28 Aprile 2021
Colletta: O Dio, vita dei tuoi fedeli, gloria degli umili, beatitudine dei giusti, ascolta con bontà le preghiere del tuo popolo, perché coloro che hanno sete dei beni da te promessi siano sempre ricolmati dell’abbondanza dei tuoi doni. Per il nostro Signore Gesù Cristo.
Gesù è la luce: Paolo VI (Udienza Generale, 22 giugno 1966): Cristo è la sorgente della luce; è la luce. Ma come giunge a noi questa luce? Il Signore ha voluto stabilire un sistema, disporre un ordine, per cui la sua luce giungesse a noi mediante un servizio umano, mediante un riflesso qualificato e autorizzato, e cioè mediante il magistero e il ministero apostolico. Egli infatti disse agli Apostoli: «Voi siete la luce del mondo» (Mt 5,14); e mediante una trasparenza interiore di Cristo stesso, emanante dall’intero corpo mistico e visibile della Chiesa, quasi ch’essa fosse l’ostensorio di Cristo; così che è essa stessa chiamata «sacramento», segno sacro cioè e tramite dell’unione di Dio con l’umanità (cfr. Cost. Lumen Gentium, 1). «Chi ascolta voi, disse Gesù riferendosi ai discepoli elevati a funzioni gerarchiche, ascolta me; e chi disprezza voi, disprezza me» (Lc 10,16). Praticamente perciò noi non potremo arrivare a Cristo, se non cercandolo e trovandolo nella sua Chiesa. Ricordiamo ancora la famosa esortazione di S. Giovanni Crisostomo: «Non ti allontanare dalla Chiesa! Nulla è più forte di essa! La tua speranza è la Chiesa, il tuo rifugio è la Chiesa. Essa è più alta del cielo e più vasta della terra. Essa non invecchia mai, ma sempre vigoreggia». Un altro grande dottore orientale, Origene, fin dalla prima metà del terzo secolo, commentando la Genesi, diceva: «Se vogliamo essere noi pure come il cielo, avremo in noi i luminari che ci possono illuminare: Cristo e la sua Chiesa. Egli infatti è la luce del mondo, che illumina pure la Chiesa con la sua luce; ... e la Chiesa, preso il lume di Cristo, illumina tutti quelli che si trovano nella notte dell’ignoranza» (In Gen. Hom. 1, 5; P. G. 12, 150).

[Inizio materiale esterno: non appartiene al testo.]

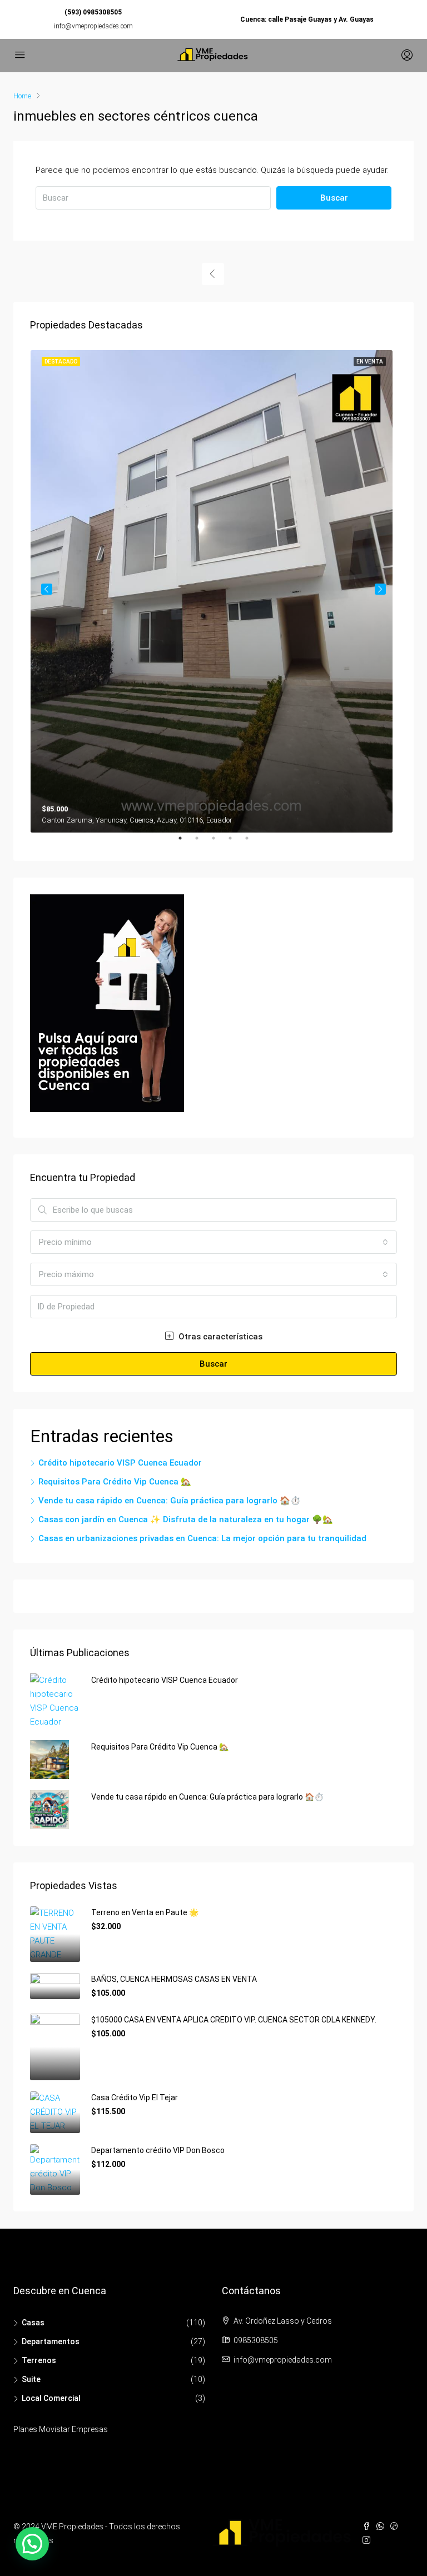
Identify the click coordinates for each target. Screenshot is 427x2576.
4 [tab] (235, 842)
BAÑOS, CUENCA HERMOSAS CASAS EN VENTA (174, 1979)
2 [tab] (202, 842)
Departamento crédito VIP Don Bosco (158, 2150)
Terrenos (39, 2360)
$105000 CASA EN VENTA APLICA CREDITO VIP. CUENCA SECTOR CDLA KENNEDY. (233, 2019)
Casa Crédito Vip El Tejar (134, 2097)
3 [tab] (219, 842)
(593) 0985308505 (93, 12)
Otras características (219, 1337)
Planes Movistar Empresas (60, 2429)
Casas (33, 2322)
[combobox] (213, 1242)
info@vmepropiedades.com (93, 26)
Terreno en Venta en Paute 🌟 (144, 1912)
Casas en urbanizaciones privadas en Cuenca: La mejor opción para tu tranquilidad (202, 1538)
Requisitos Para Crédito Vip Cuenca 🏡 (114, 1482)
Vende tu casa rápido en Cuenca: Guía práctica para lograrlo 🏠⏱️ (169, 1501)
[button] (32, 2543)
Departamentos (51, 2341)
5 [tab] (252, 842)
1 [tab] (185, 842)
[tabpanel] (214, 589)
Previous (46, 589)
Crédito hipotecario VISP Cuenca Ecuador (120, 1463)
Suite (31, 2379)
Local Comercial (51, 2398)
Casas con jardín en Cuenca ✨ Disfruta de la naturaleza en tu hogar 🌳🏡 (185, 1519)
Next (380, 589)
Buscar (334, 198)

I Lettura: Lo Spirito Santo muove i passi dei missionari, suscita uomini atti alla diffusione del Vangelo ed elargisce carismi perché bene sia governata la Chiesa: “Il carisma proprio del dottore o didascalo lo rende adatto a dare ai fratelli un insegnamento morale e dottrinale basato normalmente sulla Scrittura [cfr. 1Cor 12-14]. I cinque profeti e dottori qui enumerati rappresentano il governo della chiesa di Antiochia” (Bibbia di Gerusalemme).
Salmo: Agostino: Faccia risplendere il suo volto su di noi. Hai impresso su di noi il tuo volto, ci hai fatti a tua immagine e somiglianza... non è bene che la tua immagine resti oscurata. Invia un raggio della tua sapienza, perché risplenda in noi la tua immagine. O anima riscattata dal sangue dell’Agnello immacolato, pensa a quanto vali. Portiamo in noi l’immagine del tuo volto: possa apparire come volto tuo; e se appare un po’ deformata dal mio peccato, riforma ciò che tu avevi formato.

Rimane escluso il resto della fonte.